Sem dados confiáveis

Mais de 17.300 presos estão infectados (2,3% do total de detentos) e quase cem morreram em decorrência do novo coronavírus, segundo o Departamento Penitenciário Nacional (Depen).

Mas há subnotificação no número de casos, assim como em todo o país, o segundo mais afetado pela pandemia no mundo, com registro de mais de 112 mil mortes e 3,5 milhões de casos declarados.

Nas prisões, apenas 7,8% dos presos foram testados.

"Não se conhece a real situação", ressalta Sánchez.

Sol (nome fictício) está preocupada com o filho de 29 anos, preso por tráfico de drogas e que divide a cela com 42 pessoas na mesma penitenciária onde está o marido de Mônica.

"Mãe, estou doente, tem vários presos com dores no corpo e não há atendimento na enfermaria", disse-lhe o filho em uma das poucas cartas que recebeu desde abril.

Segundo levantamento recente, 38% dos 2.095 presidiários da penitenciária de Sorocaba II, em São Paulo, testaram positivos para o vírus.

"Essa taxa é altíssima, mostra a intensidade da circulação do vírus nessa unidade prisional.

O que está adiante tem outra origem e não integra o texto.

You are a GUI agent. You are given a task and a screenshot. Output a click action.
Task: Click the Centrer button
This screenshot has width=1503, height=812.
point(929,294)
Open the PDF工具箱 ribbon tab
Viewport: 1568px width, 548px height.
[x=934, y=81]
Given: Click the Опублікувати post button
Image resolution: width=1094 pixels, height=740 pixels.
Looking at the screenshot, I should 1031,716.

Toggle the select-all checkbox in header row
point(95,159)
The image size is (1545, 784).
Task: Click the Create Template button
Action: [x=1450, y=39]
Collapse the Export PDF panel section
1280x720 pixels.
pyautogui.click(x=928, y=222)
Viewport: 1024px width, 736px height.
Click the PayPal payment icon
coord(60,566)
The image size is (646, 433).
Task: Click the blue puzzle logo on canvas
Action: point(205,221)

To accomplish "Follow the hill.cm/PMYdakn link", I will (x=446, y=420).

É impressionante", afirma Sánchez, lembrando que o número supera o registrado nas favelas do Rio, onde há maior prevalência da doença, que é de 25%.

Presos e carcereiros

As visitas suspensas, assim como as autorizações de trabalho para presos em regime aberto, gerou motins e fugas em massa. Também houve tumultos por medo de que agentes penitenciários fossem vetores de contaminação nas prisões, como de fato aconteceu.

Dos cerca de 110.000 agentes penitenciários, 7.143 foram infectados e 75 morreram de COVID-19, de acordo com o Conselho Nacional de Justiça (CNJ).

"A situação é desesperadora porque a gente fica sem notícia, eles omitem informação. Sabemos que não está tudo bem", lamenta Sol, que antes da pandemia visitava seu filho a cada 15 dias.

Visitas familiares são essenciais para fornecer aos presos alimentos e produtos de higiene. Para amenizar a situação, foi autorizado o envio desses produtos por correio, mas as encomendas não chegam a todos.

Direitos humanos

Em 8 de agosto, a Comissão Interamericana de Direitos Humanos (CIDH) expressou "preocupação" com a rápida disseminação do vírus nas prisões brasileiras, e solicitou às autoridades que tomassem medidas para reduzir a superlotação ou que permitissem a libertação dos presos.

"Neste período de pandemia, o que se observa é uma potencialização das violações dos Direitos Humanos das pessoas presas", ressalta à AFP Leonardo Biagioni de Lima, Coordenador do Núcleo Especializado de Situação Carcerária da Defensoria Pública do estado de São Paulo.

Durante uma fiscalização realizada na Sorocaba II, a Defensoria constatou que presos com a COVID-19 ou que manifestavam sintomas compartilhavam celas com outros pacientes assintomáticos.

O Ministério da Justiça garante que tomou "todas as medidas" que cabíveis, embora peritos e defensores públicos assegurem que são insuficientes.

Lima critica o cumprimento "muito tímido" pelos tribunais de uma recomendação do CNJ para a libertação de presos que não cometeram crimes violentos.

O Ministério da Justiça afirma que libertou 49.747 presos (6,6%), mas os criminalistas garantem que a recomendação do CNJ poderia beneficiar um número muito maior de detentos, incluindo cerca de 2.000 mulheres grávidas ou lactantes.